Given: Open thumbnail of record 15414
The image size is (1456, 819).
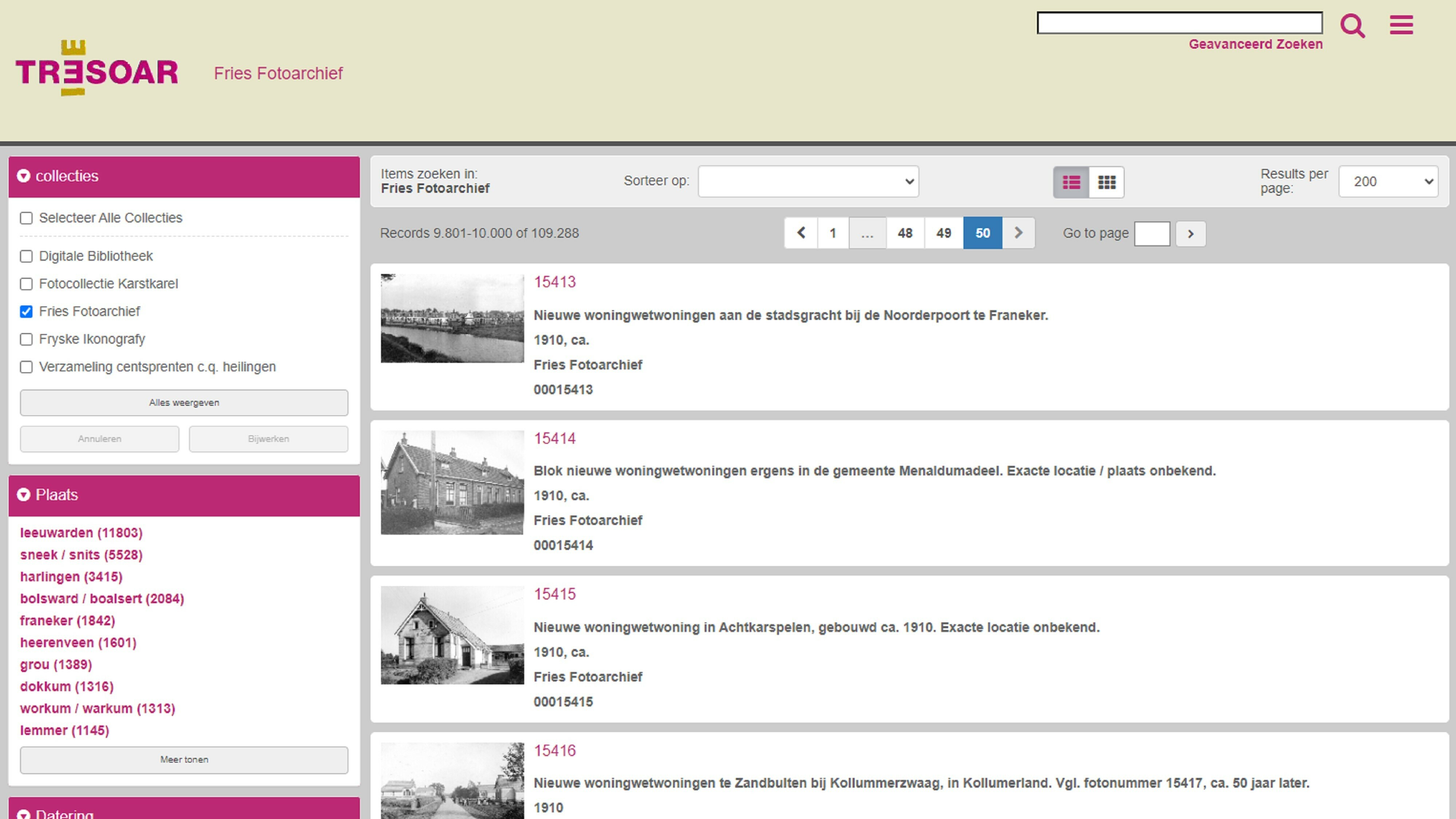Looking at the screenshot, I should coord(452,482).
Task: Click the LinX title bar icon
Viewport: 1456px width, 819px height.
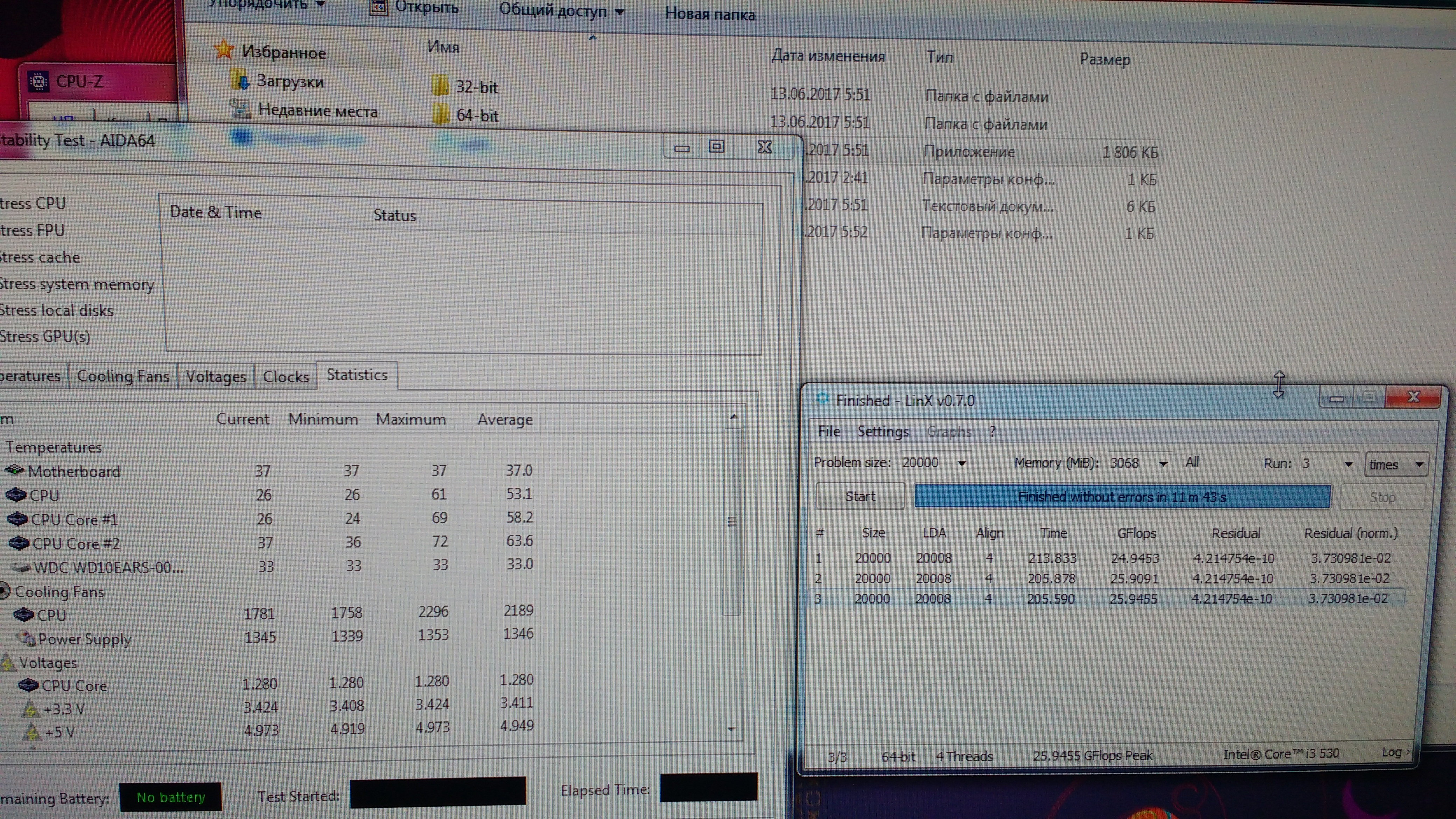Action: (822, 399)
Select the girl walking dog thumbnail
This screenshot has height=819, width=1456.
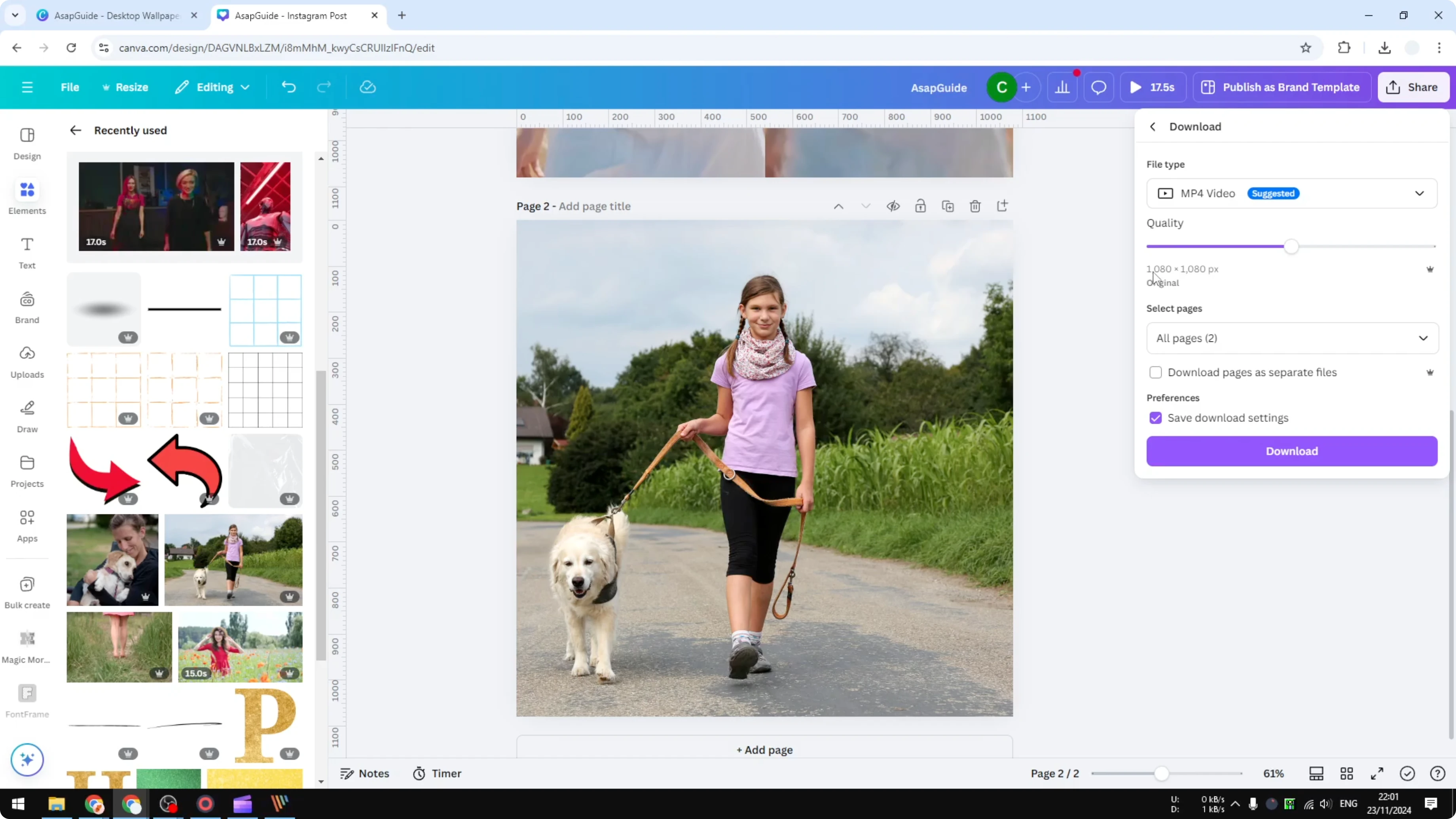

** Prompt **
For each line of the data that includes the word "thumbnail", return a copy of it.

** Answer box **
Given: Open thumbnail of record 15414
Select the girl walking dog thumbnail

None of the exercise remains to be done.